O ano de 2017 se encaminha para um término no mínimo contraditório a se julgar pelas informações que circulam no mercado, a começar pelo imbróglio no qual se transformou a mãe de todas as reformas, aquela que, dizem autoridades do governo, poderia – pode? – colocar alguma disciplina nos gastos da administração pública do país: a reforma da Previdência Social.
A munição que o presidente Michel Miguel Temer tinha para usar com o objetivo de conseguir apoio para aprovar as tais reformas estruturantes, entre elas a da Previdência, teve boa parte de seu estoque consumida com a finalidade de garantir a permanência de Temer na cadeira presidencial.
Enquanto o presidente se esforçava para se manter no cargo, o texto da reforma previdenciária foi sendo detonado e pouco do que originalmente deveria ser o arcabouço da reforma se manteve. Para piorar a situação, o Congresso Nacional preferiu empurrar para 2018 a votação, e talvez, a aprovação da reforma da Previdência. Só que, o ano que vem também traz eleições, aí fica mais difícil mobilizar parlamentares para essa tarefa.
A novidade nesse tema foi a mudança no discurso do governo federal para justificar a necessidade de mudar, agora, os parâmetros que norteiam os benefícios previdenciários, com ênfase para a aposentadoria, focando os privilégios que funcionários e agentes públicos usufruem quando se aposentam, como a garantia de manter na inatividade os mesmos valores que ganhavam quando em atividade.
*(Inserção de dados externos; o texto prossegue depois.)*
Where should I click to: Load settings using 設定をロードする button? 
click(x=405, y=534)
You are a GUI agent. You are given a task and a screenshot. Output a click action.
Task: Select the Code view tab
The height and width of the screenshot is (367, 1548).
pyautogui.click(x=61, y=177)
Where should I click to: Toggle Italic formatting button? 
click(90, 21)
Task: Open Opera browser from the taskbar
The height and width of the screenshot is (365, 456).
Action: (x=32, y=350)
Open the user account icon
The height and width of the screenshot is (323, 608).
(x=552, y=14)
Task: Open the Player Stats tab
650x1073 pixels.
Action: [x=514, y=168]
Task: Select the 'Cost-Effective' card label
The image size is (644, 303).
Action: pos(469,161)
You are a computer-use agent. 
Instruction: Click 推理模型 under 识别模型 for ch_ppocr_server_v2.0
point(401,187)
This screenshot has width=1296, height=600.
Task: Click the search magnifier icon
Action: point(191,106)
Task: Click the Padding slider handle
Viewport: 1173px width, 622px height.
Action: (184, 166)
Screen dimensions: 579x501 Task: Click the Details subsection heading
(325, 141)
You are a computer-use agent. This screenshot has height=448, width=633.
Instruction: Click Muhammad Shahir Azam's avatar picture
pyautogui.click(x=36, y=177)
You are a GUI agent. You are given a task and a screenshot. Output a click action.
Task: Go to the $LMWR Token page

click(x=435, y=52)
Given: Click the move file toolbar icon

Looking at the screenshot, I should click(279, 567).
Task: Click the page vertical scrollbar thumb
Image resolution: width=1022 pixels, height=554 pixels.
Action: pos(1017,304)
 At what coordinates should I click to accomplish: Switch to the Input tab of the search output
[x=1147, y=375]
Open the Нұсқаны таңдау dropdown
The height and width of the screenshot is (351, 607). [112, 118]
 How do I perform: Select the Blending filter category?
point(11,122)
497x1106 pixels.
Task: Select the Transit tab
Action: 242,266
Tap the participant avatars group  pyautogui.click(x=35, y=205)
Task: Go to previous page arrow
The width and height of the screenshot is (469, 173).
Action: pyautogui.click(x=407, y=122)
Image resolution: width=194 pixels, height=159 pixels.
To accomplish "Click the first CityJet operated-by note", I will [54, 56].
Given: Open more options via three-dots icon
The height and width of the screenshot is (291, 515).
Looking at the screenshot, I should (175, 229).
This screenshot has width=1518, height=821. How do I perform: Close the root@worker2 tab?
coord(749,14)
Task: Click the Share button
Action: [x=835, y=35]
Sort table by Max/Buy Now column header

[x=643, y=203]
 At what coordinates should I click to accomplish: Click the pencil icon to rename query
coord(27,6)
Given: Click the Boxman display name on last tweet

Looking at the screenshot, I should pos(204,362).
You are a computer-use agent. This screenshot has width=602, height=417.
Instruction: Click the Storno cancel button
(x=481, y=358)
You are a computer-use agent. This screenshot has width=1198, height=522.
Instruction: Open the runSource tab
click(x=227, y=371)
Para se ter uma ideia dos privilégios que o governo diz tentar combater com a reforma previdenciária, basta lembrar que o déficit do governo federal com um milhão de servidores federais aposentados, em 2015, atingiu R$ 90,7 bilhões. Já a massa de 33 milhões de aposentados oriundos da iniciativa privada gerou um déficit de R$ 85 bilhões.
Dados compilados pela Associação Brasileira das Entidades dos Mercados Financeiros e de Capitais (Anbima), citado pelo jornal Valor Econômico, dão conta que, no Executivo federal, a despesa média por servidor é de R$ 7,58 mil, no Ministério Público da União chega a R$ 18,05 mil, enquanto militares obtêm 9,58 mil.
No Legislativo, o recordista nos gastos médios com benefícios, conforme a Anbima, é de R$ 28,55 mil, enquanto o Poder Judiciário atinge R$ 26,30 mil por servidor.
No setor privado, como se sabe, a média dos benefícios é pouco mais de R$ 1,2 mil. Enquanto o segurado do Instituto Nacional de Seguro Social (INSS) tem um teto de contribuição, cerca de R$ 5,53 mil, que é o maior valor, também, para receber como aposentadoria, não são poucos, na esfera pública, os que recebem mais do que o teto previsto em lei para os servidores públicos, algo como R$ 33 mil.
Mas é justamente nesse núcleo de privilegiados, onde a aposentadoria pode ser uma punição, que está a maior resistência à reforma da Previdência. Como é o caso dos magistrados que, se cometerem falta grave podem sofrer a “pena” da aposentadoria compulsória. Só para ilustrar como está arraigada a percepção de que os privilégios devem ser mantidos, basta citar o caso recente da desembargadora aposentada que se enquadrou como em regime de trabalho escravo por não ganhar a remuneração devida a um ministro, acumulada com sua a posentadoria de magistrada.
Enquanto isso, na senzala, digo, na iniciativa privada, aonde o trabalho realmente gera riqueza, quem consegue aposentadoria de três salários mínimos já se dá por feliz.